At 0 hours (first cron run):

  • job scheduler will select all 200 jobs (nodes to import) and add them to the queue setting them to reserved - next is set to 2 hours from now.
  • queue workers will process a subset of the 200 jobs in the queue (say 50) leaving 150 jobs in the queue.

At 1 hour (second cron run):

  • job scheduler will 'reschedule stuck jobs' - that is it will set schedule to 0 for the 150 jobs that are still in the queue
  • job scheduler won't select any new jobs (nodes to import) because next is in the future.
  • queue workers will process a subset of the 150 remaining jobs in the queue (say 50) leaving 100 jobs in the queue.

At 2 hour (third cron run):

  • job scheduler will select all 200 jobs (nodes to import) (because schedule is set to 0 after the previous reschedule and next time has passed) and add them to the queue setting them to reserved - next set to 2 hours from now.
  • queue workers will process a subset of the 200 new jobs plus 100 previous jobs queued (say 50) leaving 250 jobs in the queue.
  • we now have 50 jobs that appear twice in the queue.

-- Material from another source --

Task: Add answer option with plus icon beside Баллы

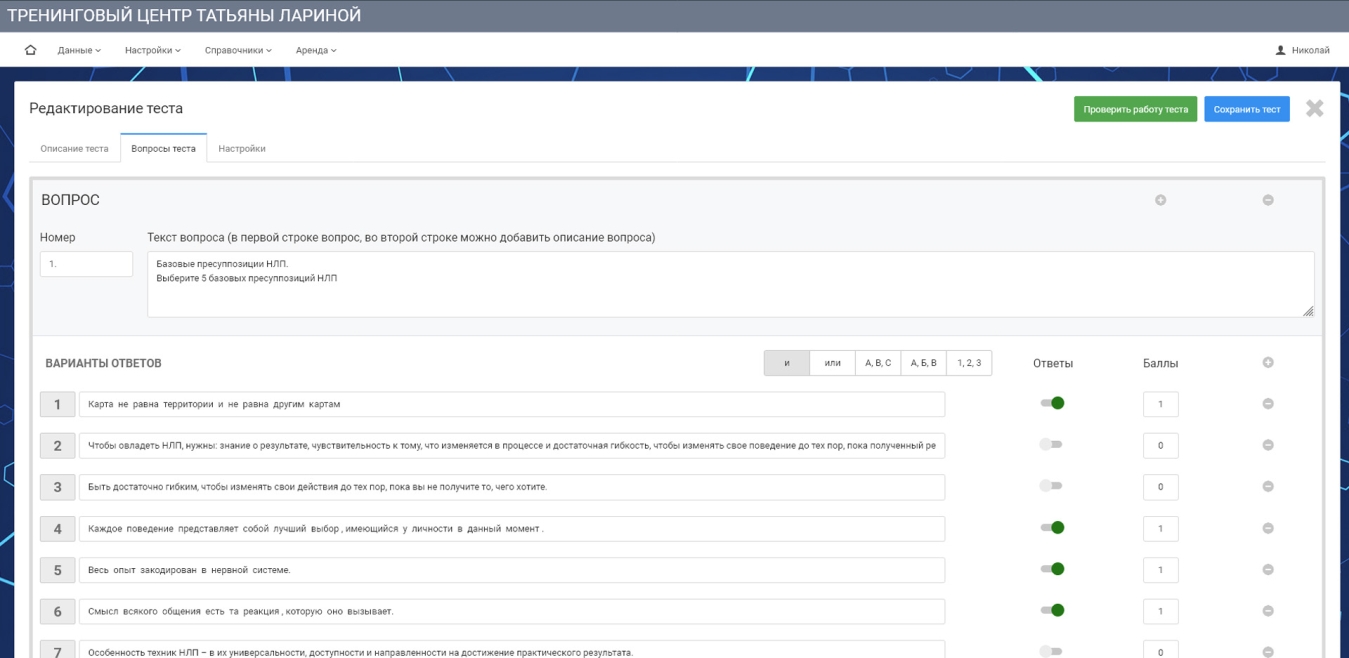Action: 1267,363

Over time, as noted in #1231332: periodic import imports only one file per cron, we can end up with 70,000+ duplicate jobs in the queue.

If my interpretation is correct then my thinking is:

  1. users are not going to be able to accurately predict what the optimum cron schedule and Feeds periodic import schedule combination should be in order to avoid duplicate jobs - therefore ideally we want to avoid adding items to the queue if they are still waiting to be processed
  2. we already know if an item is still in the queue (scheduled is > 0) which prevents us from adding it again, however only for the first hour - after a fixed time of 1 hour we reset scheduled to 0, but it may legitimately take longer than 1 hour for items to be processed
  3. next is set to the time the job is added to the queue, not the time it is processed, which also allows items to be added to the queue more than once - actually FeedsSource::feeds_source_import worker reschedules the job when it picks a feed off the queue.

Proposed resolution

So, in conclusion possible workarounds (or combination of workarounds) might be:

  1. don't reschedule items after fixed time of 1 hour?
  2. if a catch is needed for 'stuck' jobs perhaps it can be adjustable or relative to cron schedule since it can take longer than one hour for Feeds jobs to be processed?
  3. if catch is needed for 'stuck' jobs, then also remove the job from the queue before rescheduling it to avoid duplicate entries?
  4. adjust next value so that it is the time the queue processed the job not the time it was added to the queue?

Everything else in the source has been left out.